シナツは、釣り糸に針を付ける手を止めて唖然とした。
ほとんど家から出たことのない3歳児が、どこでそんな紳士なエスコートを覚えてきたの。
(あ!俺だよ俺!)
シナツは思い出した。
サホはお昼寝のときに、よくシナツにお話をねだった。この世界の神話や昔話を3つ4つ話すと、シナツの寝物語の持ちネタは尽きた。
仕方ないので、前世の小説やアニメのあらすじをこちらの社会、身分制度に合わせて改変して話したところ、非常にウケた。
中でもサホが好んだのが、王子や悪役令嬢の登場するライトなノベルである。シナツは、王子が令嬢をエスコートする様子や、令嬢がヒロインをいじめるシーンを、身振り手振りを付けて熱演したのを思い出した。
どうやらサホは、シナツのお話の中の王子の振る舞いを真似ているようだ。
(何で、ヒロインや令嬢じゃなくて、王子ムーブの方に憧れちゃうかな)
幼児だからと安心して、サホに前世のことを色々話してしまったが、これからは自重しようと思いながら、シナツは池のほとりの石をひっくりかえして餌となる虫を探した。
「この池は何が釣れるの?」
「今日はゴビダとムギルが1匹ずつ釣れたぞ。
この辺は海が近いから、潮の流れによっては海の魚もやってくるけど、川や池の魚が多いな」
ハヤヒトが、釣果の入った桶を指し示しながら言った。水の張られた桶の中に、ボラに似た魚とハゼに似た魚の2匹が泳いでいるが、シナツはどっちがゴビダでどっちがムギルかさっぱり分からない。
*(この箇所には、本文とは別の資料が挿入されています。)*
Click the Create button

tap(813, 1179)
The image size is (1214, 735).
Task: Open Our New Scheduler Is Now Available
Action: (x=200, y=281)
5歳で前世の記憶が戻ってからリハビリで家に引きこもっていたせいか、やはり同世代と比べて基本の知識に抜けがあるな、とシナツは自覚した。
「どっちがゴビダでどっちがムギル?」
聞くは一時の恥、と前世のことわざを思い出し、素直に質問することにした。
「え?お前本気で言っている?こっちがゴビダでこっちがムギルだ」
「ほうほう、ゴビダが[ハゼ]で、ムギルが[ボラ]ね」
王都は四季と、初夏の長雨がある。温暖で湿潤な、シナツが住んでいた日本の南関東によく似た気候だ。植生も見覚えのある草木が多いし、魚も知っている魚によく似た姿だ。
「変な呼び方をするなよ。お前、勉強はできるのに、普通のことを知らないよな」
「常識がないってよく言われる」
ふと、幼女2人の方を見ると、丸太に腰かけてお喋りしていた。
ユラがひたすら自分の家族のことを語り、サホは「そうなの」「すごい」「たいへん」と相槌を打っている。聞き上手のイケメンだ、とシナツは思った。
「あ、にゃんにゃん」
ユラが声をあげた。
そちらを見ると、白黒のハチワレ猫が、サホとユラの座る丸太のそばを歩いていた。木場の職人が餌付けしているのだろうか、ずいぶんと人馴れした猫だ。
サホとユラは、にゃんにゃんだにゃんにゃんだ、と言いながら、猫を撫でた。猫は抵抗せずにじっとして撫でられている。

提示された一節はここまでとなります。